WORK INSTRUCTIONS >> Look through the records and copy every line in which "icon" appears.

AVAILABLE DATA >>
════════════════
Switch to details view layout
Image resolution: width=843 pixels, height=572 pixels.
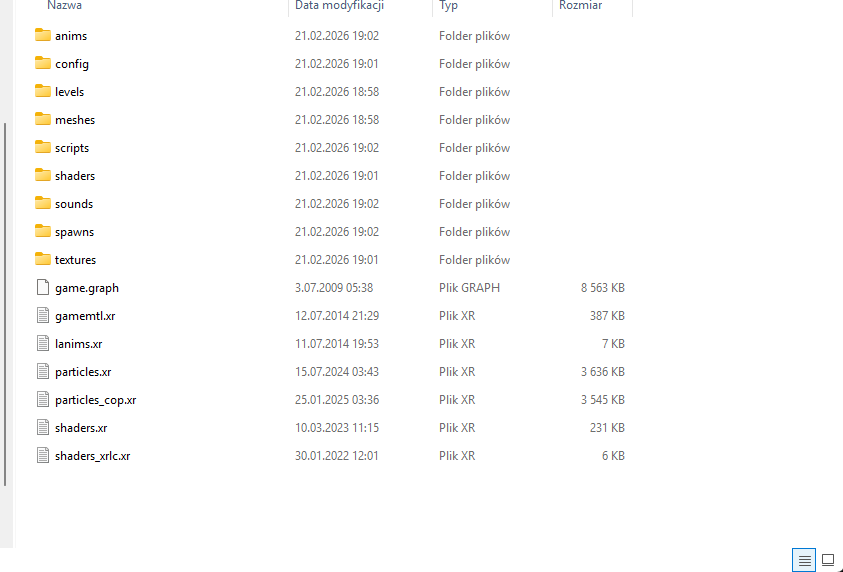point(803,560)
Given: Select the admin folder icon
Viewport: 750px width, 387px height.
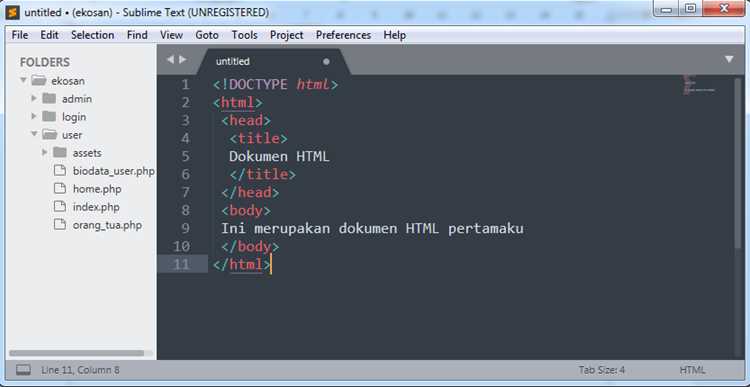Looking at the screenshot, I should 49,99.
════════════════
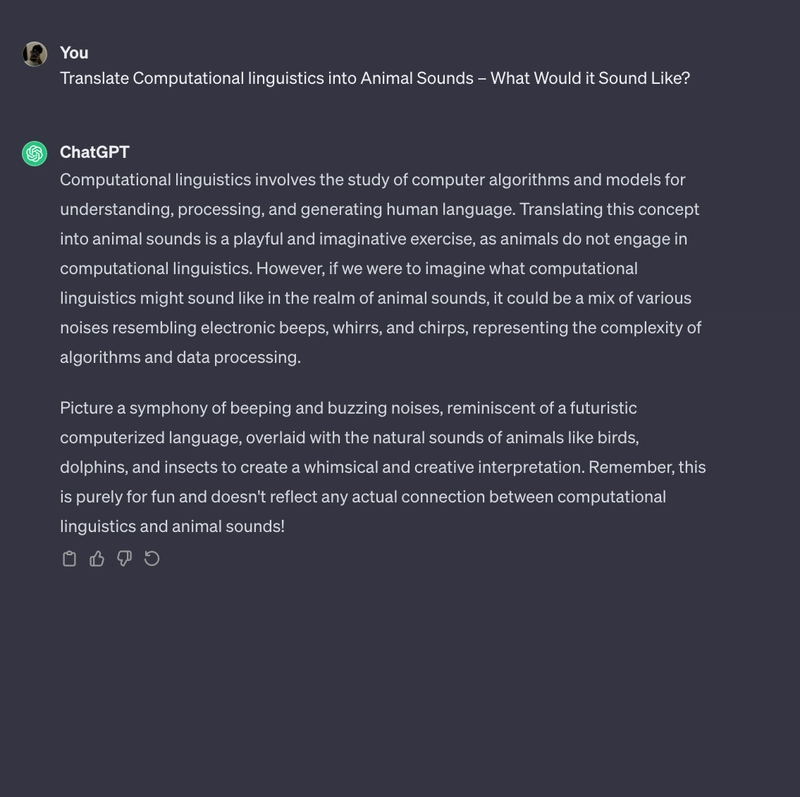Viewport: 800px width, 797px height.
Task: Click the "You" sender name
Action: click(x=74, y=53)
════════════════
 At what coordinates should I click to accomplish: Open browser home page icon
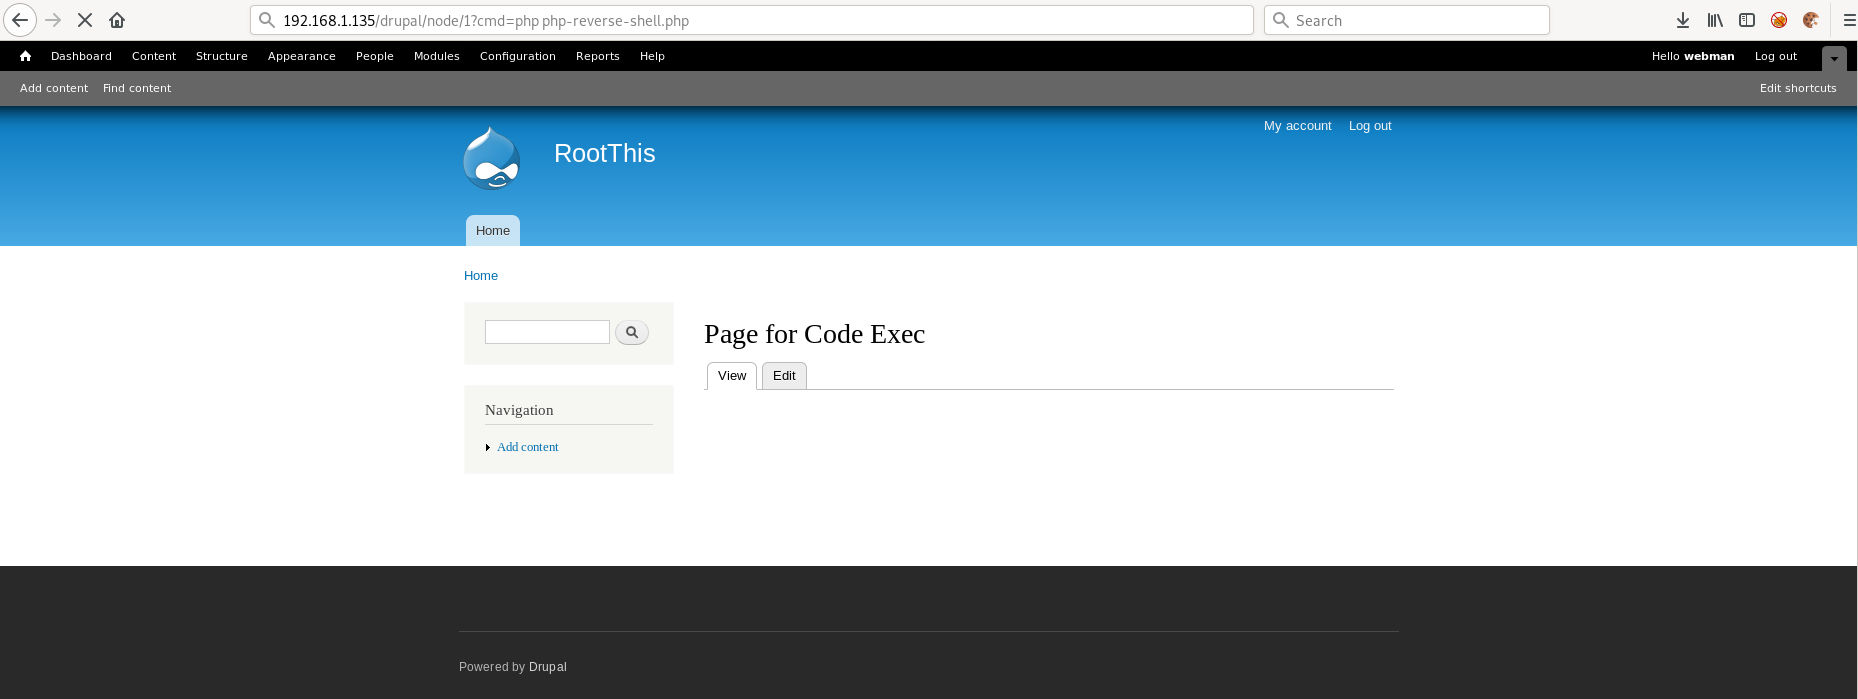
════════════════
ANSWER AREA >>
Given: Select the admin folder icon
 At what coordinates should I click to accomplish: Open browser home page icon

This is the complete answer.